Recorded data »

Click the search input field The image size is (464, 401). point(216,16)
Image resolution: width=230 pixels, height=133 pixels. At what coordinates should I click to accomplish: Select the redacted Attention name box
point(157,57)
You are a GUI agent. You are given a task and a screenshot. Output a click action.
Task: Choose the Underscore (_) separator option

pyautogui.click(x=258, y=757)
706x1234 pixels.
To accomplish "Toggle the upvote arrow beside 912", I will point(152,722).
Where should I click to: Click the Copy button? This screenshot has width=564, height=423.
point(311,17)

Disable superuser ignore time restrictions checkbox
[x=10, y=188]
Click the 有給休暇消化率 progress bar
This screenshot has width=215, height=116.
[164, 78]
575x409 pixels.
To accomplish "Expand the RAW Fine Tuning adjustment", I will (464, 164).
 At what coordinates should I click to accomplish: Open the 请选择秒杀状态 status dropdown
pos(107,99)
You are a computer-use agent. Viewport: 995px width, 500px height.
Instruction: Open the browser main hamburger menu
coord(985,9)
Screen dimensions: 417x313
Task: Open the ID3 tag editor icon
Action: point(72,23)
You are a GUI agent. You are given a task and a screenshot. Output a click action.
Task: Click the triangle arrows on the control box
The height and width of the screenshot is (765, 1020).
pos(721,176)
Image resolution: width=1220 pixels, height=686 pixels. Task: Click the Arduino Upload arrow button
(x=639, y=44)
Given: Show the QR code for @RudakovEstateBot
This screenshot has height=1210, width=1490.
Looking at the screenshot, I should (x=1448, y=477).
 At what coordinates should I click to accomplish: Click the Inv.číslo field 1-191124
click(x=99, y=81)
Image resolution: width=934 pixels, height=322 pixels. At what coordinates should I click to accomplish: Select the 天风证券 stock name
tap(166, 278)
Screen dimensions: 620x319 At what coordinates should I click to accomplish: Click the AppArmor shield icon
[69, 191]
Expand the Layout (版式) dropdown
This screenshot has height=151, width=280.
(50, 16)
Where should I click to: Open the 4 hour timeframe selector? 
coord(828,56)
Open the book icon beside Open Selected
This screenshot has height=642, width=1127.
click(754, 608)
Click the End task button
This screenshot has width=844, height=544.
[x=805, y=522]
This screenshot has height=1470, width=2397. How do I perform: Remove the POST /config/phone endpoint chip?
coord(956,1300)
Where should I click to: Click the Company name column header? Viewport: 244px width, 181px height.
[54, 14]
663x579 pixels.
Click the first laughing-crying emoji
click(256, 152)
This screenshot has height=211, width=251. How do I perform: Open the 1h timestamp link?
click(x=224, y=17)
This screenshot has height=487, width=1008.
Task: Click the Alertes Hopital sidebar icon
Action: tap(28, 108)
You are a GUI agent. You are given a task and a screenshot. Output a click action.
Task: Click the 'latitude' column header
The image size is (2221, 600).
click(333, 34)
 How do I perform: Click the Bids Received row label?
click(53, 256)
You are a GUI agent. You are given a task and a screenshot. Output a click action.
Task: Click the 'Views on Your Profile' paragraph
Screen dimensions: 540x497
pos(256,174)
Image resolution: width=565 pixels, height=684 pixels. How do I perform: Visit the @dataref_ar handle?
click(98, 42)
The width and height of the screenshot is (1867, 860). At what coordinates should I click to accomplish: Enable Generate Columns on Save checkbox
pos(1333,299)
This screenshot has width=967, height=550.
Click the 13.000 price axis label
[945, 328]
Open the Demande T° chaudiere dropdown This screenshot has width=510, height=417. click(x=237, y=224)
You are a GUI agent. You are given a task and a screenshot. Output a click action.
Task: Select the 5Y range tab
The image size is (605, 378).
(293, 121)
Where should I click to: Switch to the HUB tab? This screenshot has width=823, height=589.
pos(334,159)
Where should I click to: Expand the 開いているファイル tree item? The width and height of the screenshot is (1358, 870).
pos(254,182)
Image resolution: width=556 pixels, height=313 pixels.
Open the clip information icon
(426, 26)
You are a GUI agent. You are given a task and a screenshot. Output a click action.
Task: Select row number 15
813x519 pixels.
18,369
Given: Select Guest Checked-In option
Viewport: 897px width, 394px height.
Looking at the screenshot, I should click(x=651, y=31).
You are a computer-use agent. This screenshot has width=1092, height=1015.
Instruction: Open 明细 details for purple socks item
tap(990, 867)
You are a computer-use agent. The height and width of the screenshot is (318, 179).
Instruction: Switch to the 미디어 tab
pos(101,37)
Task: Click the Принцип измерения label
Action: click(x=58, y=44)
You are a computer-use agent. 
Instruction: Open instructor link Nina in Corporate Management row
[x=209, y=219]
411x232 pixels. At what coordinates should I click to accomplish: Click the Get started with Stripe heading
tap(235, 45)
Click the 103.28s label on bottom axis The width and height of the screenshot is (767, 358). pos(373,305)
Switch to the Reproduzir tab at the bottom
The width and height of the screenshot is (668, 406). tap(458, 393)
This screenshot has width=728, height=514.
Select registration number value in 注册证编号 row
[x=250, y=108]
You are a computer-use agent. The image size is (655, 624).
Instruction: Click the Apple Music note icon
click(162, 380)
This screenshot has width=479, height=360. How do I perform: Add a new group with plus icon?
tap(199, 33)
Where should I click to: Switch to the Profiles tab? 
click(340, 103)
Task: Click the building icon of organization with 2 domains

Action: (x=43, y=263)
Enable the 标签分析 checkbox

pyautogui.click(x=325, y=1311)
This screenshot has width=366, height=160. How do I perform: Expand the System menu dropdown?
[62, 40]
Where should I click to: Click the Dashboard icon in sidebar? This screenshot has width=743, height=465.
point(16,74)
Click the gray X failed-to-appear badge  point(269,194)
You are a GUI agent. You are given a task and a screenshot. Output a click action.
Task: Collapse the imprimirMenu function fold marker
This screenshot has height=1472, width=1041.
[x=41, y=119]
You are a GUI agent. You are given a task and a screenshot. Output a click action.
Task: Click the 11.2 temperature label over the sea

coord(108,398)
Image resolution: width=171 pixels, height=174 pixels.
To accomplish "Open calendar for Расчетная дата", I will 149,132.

Work item » When a line in the records holds the string "computer", copy that line.

Expected output »
You are a computer-use agent. Viewport: 995px width, 500px height.
You are a computer-use agent. This screenshot has width=1092, height=1015.
You are a computer-use agent. The height and width of the screenshot is (318, 179).
You are a computer-use agent. 
You are a computer-use agent. The image size is (655, 624).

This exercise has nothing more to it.